◆ CHALLENGE: Copy the rows word for word, from the first one through the line containing "Action: 519,282", and include that line. Leave the pictures out.

◆ EXCERPTED RECORDS:
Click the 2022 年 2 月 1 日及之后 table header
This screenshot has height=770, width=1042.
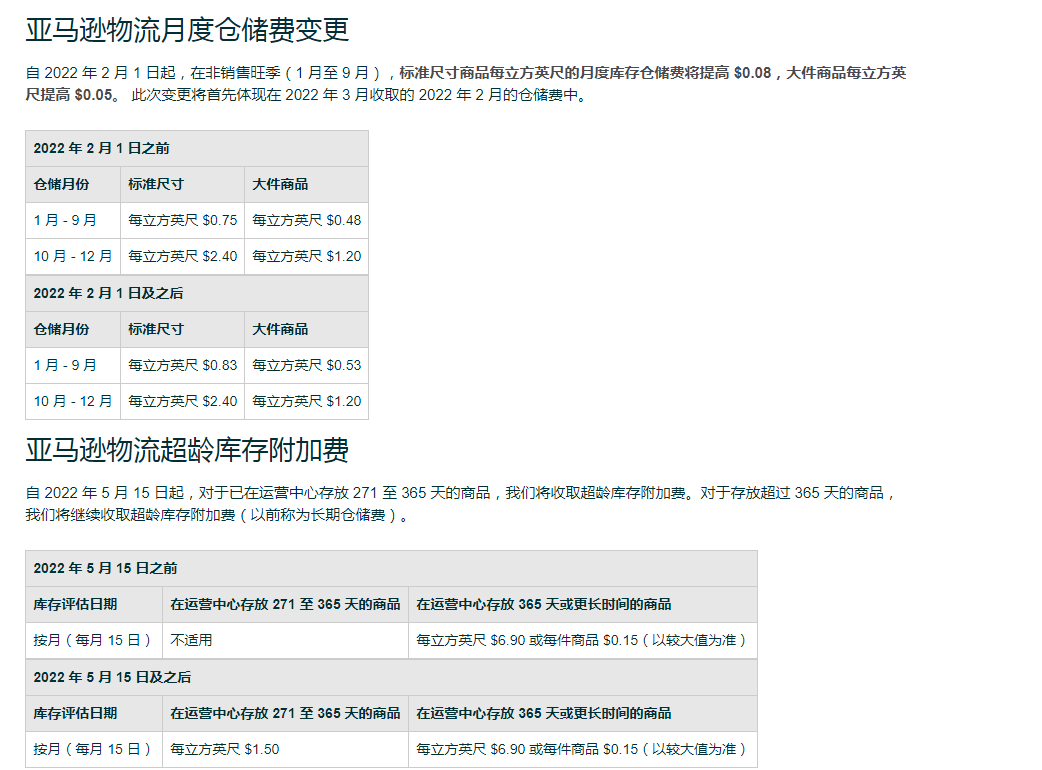tap(108, 293)
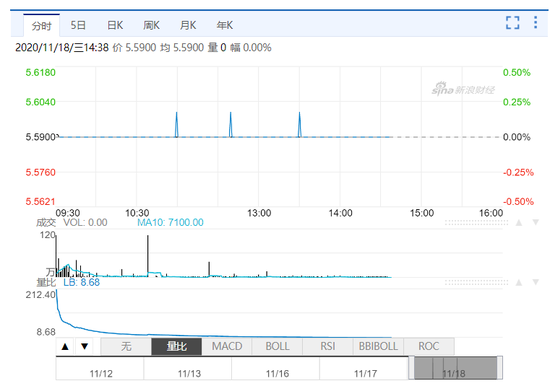The image size is (550, 386).
Task: Click up arrow beside 量比 indicator panel
Action: 519,282
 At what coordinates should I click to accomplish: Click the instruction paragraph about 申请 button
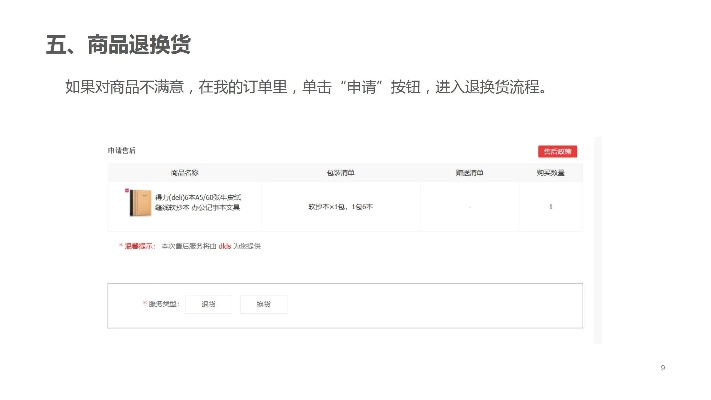pos(307,86)
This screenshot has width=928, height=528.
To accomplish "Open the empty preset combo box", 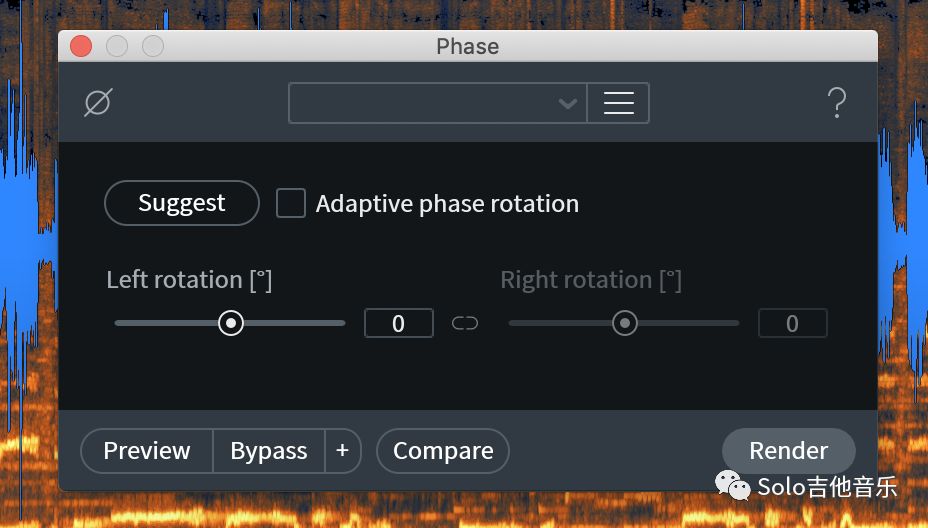I will pos(437,103).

◆ ANSWER FOR THE TASK:
Click the 2022 年 2 月 1 日及之后 table header
This screenshot has height=770, width=1042.
tap(108, 293)
The image size is (550, 386).
Task: Click up arrow beside 量比 indicator panel
Action: 519,282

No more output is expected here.